TASK DIRECTIONS -> Please give, word for word, the line containing "E-commerce (820, 547)" and every line that comes after it in the data below.

[Saved data entries]
+ + +

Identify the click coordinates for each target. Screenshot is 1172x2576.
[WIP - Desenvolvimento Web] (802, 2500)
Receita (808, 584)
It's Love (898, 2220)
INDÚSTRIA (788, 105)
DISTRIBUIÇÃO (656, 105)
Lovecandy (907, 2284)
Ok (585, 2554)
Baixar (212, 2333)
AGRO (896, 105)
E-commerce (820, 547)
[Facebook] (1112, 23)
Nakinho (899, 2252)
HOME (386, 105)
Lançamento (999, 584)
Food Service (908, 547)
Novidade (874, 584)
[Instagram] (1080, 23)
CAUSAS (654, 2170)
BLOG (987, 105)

+ + +

ANSWER TO THIS TASK ->
E-commerce (820, 547)
[Facebook] (1112, 23)
Nakinho (899, 2252)
HOME (386, 105)
Lançamento (999, 584)
Food Service (908, 547)
Novidade (874, 584)
[Instagram] (1080, 23)
CAUSAS (654, 2170)
BLOG (987, 105)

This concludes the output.